WHAT THE EXERCISE ASKS> Within the listing, each line that has the string "will" should be copied.

DATA TO PROCESS>
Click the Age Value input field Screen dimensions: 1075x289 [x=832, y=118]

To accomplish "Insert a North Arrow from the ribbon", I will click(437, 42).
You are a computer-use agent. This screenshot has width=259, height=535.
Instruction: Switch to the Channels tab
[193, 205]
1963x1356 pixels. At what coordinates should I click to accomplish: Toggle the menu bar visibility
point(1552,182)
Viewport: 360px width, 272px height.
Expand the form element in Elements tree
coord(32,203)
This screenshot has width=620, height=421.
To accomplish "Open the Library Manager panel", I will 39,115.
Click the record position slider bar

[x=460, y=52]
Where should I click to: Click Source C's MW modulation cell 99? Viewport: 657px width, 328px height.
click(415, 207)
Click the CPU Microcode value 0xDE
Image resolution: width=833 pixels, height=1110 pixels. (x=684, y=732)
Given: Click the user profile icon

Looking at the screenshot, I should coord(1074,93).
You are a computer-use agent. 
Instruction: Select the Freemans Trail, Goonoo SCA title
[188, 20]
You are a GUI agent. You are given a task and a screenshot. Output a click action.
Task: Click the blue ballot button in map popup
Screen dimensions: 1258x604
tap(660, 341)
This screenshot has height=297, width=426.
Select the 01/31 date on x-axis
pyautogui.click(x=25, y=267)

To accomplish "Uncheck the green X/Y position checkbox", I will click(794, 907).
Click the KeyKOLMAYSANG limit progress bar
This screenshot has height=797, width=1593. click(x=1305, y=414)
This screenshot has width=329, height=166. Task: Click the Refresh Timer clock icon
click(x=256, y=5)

RESPONSE TO THE EXERCISE>
To accomplish "Insert a North Arrow from the ribbon", I will click(437, 42).
To accomplish "Open the Library Manager panel", I will 39,115.
To accomplish "Uncheck the green X/Y position checkbox", I will click(794, 907).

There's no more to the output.